• **Extract provided**:
────
Fifty Minutes is the product of a 90-day writing course, which is genuinely impressive as a means of completing a long writing project. However, there's been a rush to publish for the easy-to-read summertime market because there's a distinct lack of basic research.
To write realistically about a therapy process (a series of sessions makes up the narrative's core), the writer should have a basic understanding of psychotherapeutic practice, including the therapist's orientation. Why didn't the author, for example, consult a psychotherapist to help with this?
This would have significantly helped to avoid the complete confusion represented by Mr. Goode's ludicrous character.
The opening page of Fifty Minutes telegraphs the badness of Mr Goode, a psychotherapist from whom Dani seeks professional help. Having turned up four minutes early for her first session, Dani rejects Goode's offer to sit in his waiting room. As she walks away down the path, Goode waits and implicitly watches Dani in her 'tight jeans'.
Minutes later, Dani returns to find an actively silent Mr Goode. After opening the door, he turns away and "walks down the hallway." More cliched silences dominate Mr Goode's behaviour in the first session, which, as the title suggests, is a way to inform the reader that Dani has entered psychoanalytic practice territory.
However, I don't think the author fully understands this because Goode's unwarranted and untimely silences represent a distorted view of a real analyst's behaviour. A torture made worse by a ticking clock that would not adorn any consulting room!
────
• **Source information**:
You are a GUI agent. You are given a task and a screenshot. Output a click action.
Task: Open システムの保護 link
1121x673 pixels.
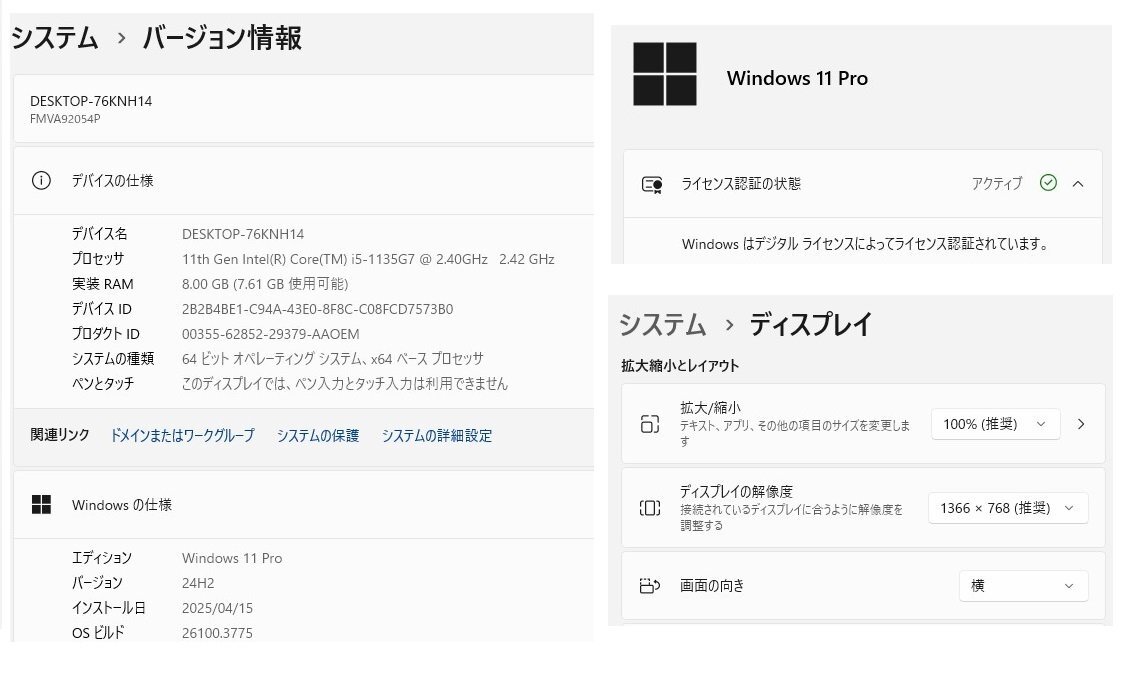(318, 435)
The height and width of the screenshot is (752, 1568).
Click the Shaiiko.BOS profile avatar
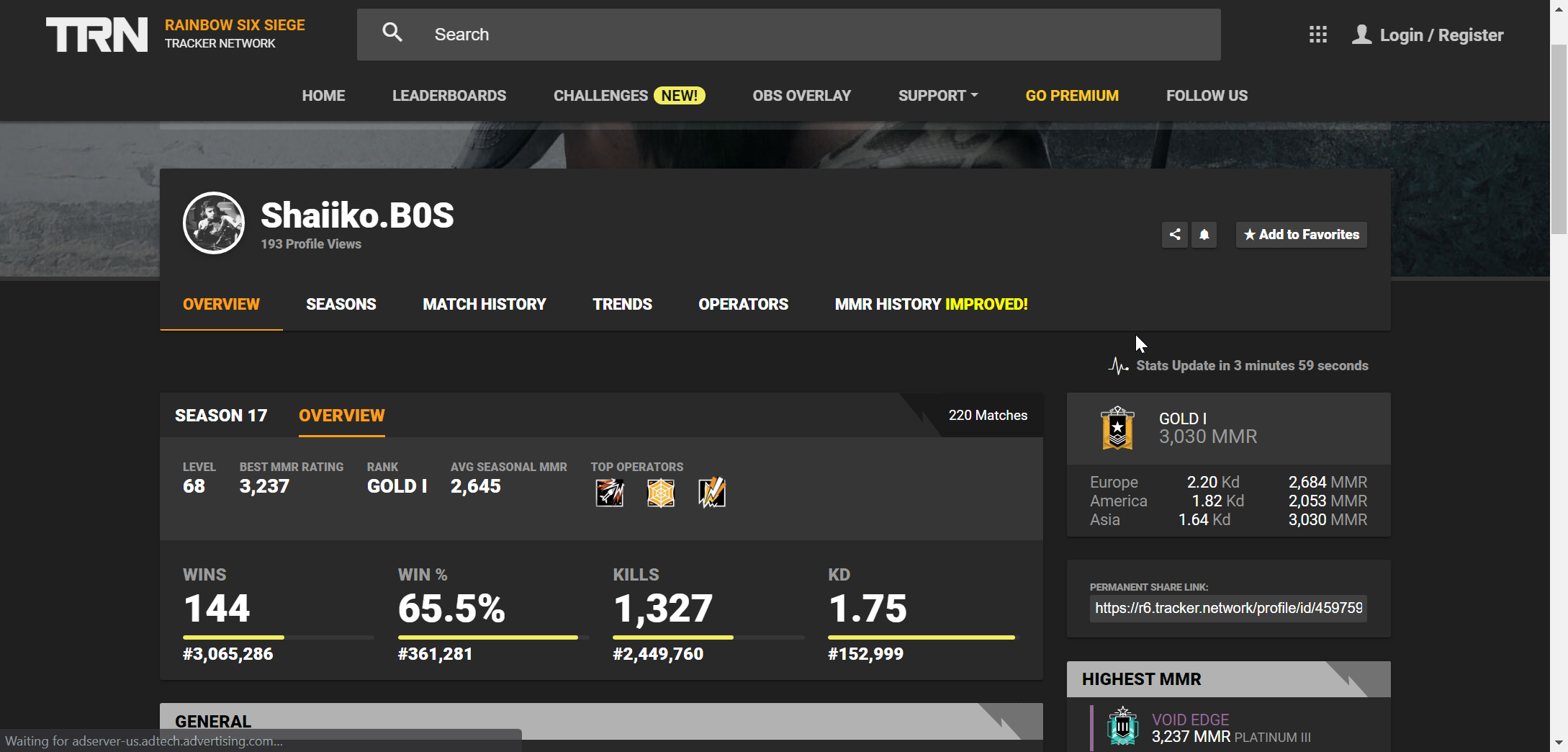click(214, 223)
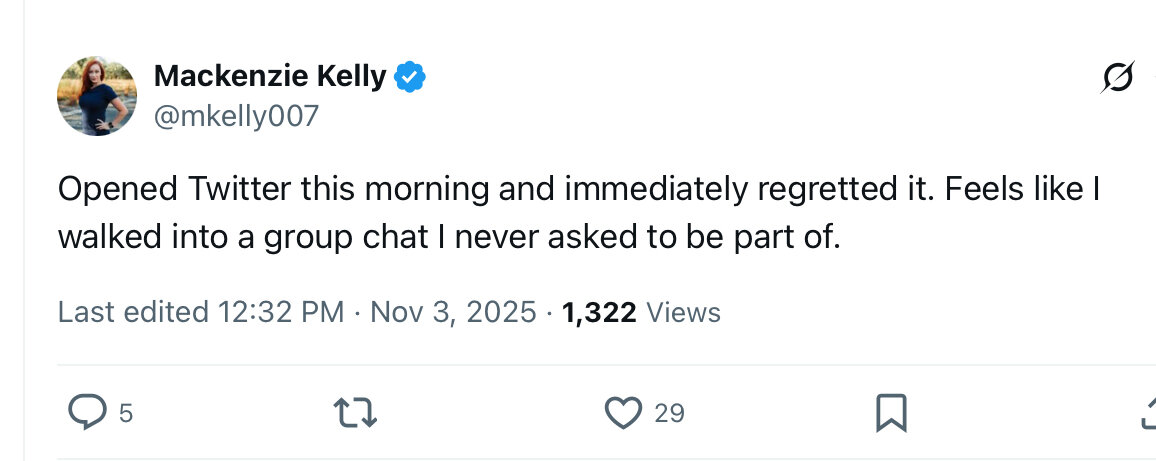Image resolution: width=1156 pixels, height=461 pixels.
Task: Click the blue verified checkmark badge
Action: [410, 76]
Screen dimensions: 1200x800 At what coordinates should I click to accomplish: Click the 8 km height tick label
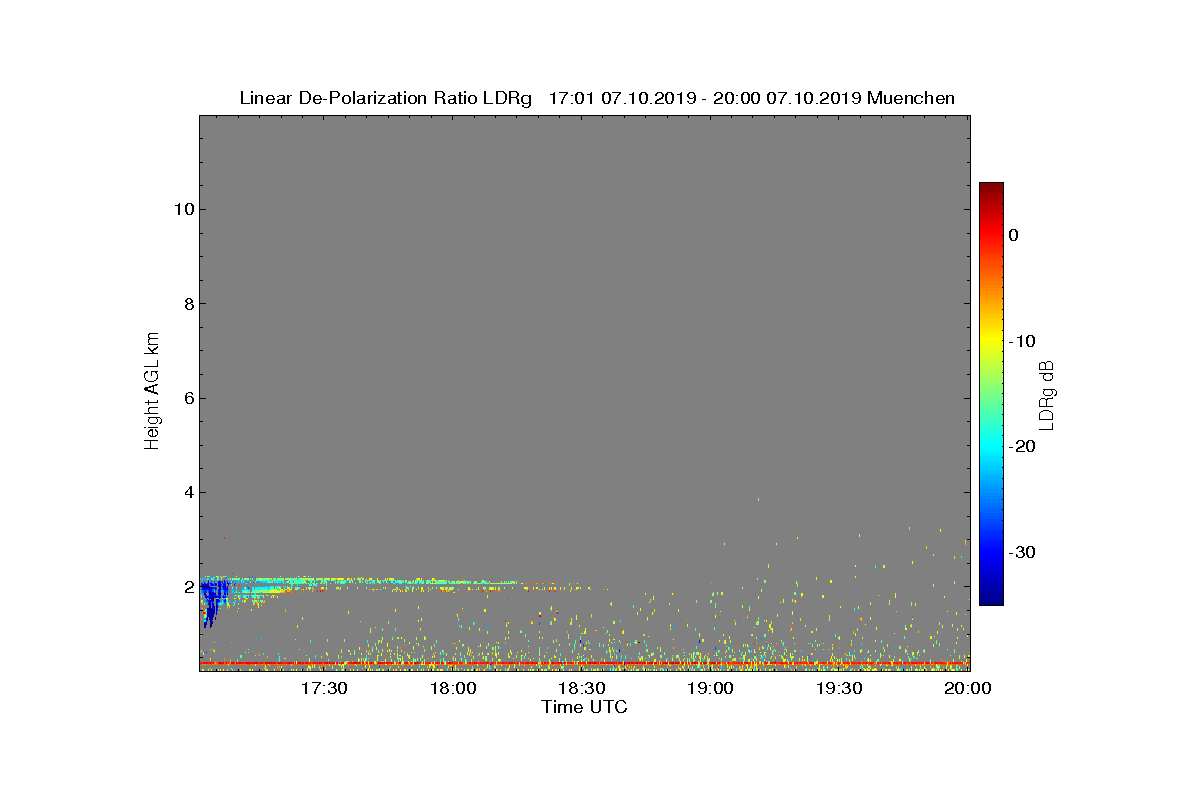[x=187, y=304]
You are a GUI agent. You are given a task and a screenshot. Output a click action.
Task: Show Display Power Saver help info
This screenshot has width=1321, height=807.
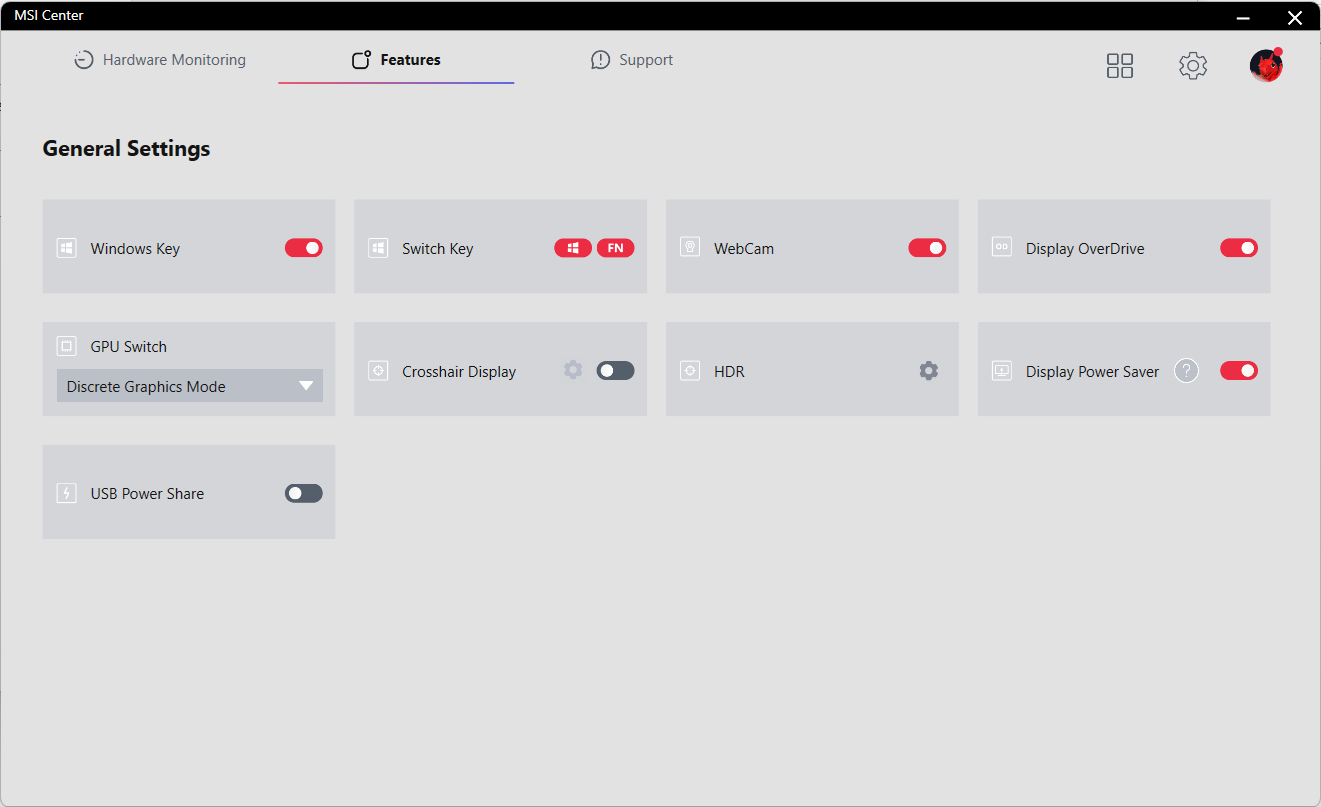click(x=1186, y=371)
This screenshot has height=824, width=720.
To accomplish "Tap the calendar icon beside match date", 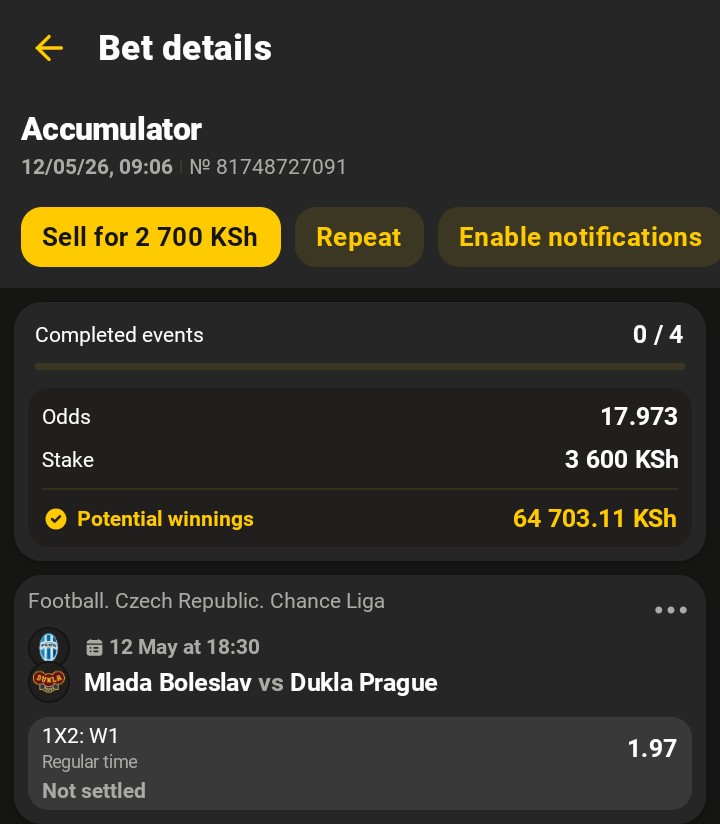I will pos(94,647).
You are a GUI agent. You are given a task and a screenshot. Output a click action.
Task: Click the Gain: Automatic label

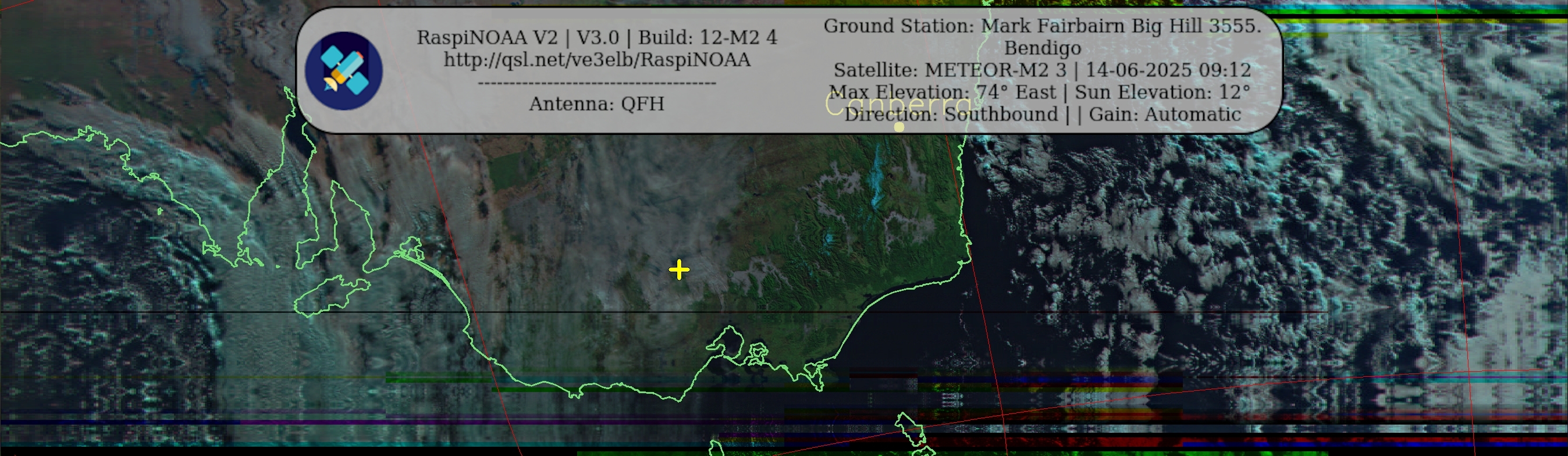(1164, 115)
────
• **Problems to solve**:
1. In the review of Fifty Minutes, how many minutes early does Dani arrive for her first session?
2. Write the next part of the review of Fifty Minutes, picking up after its final sentence.

• **Expected results**:
1. Four minutes early.

2.
Mr Goode is an idiotic cardboard cut-out figure—a device for Dani to ridicule periodically. At best, Mr Goode's character represents an extremely poor analyst who also gets the 'confidentiality' rule wrong! But, then, on page 6, Goode declares that he offers 'person-centred psychotherapy', focusing on the 'here and now', which completely baffled me as a psychoanalytic psychotherapist.
The confusion deepens when the psychoanalytic notion of 'transference' keeps popping up later in the story. And Goode refers to Dani as the 'patient' is also non-person-centred or client-centred, as this model is sometimes named. The clue is in the title.
The author is unaware that she's provided Goode with completely opposing therapy models that are either crudely distorted or not evident in practice: a person-centred therapist would also not recognize Goode's interventions.
Throughout Fifty Minutes, there are numerous instances where Goode's behaviour is unrepresentative of the actual practice of a psychotherapist that cannot be explained as part of his character. Good realistic fiction must maintain a firm foothold in reality, and Fifty Minutes fails to do so in its portrayal of Bade, Mr Goode.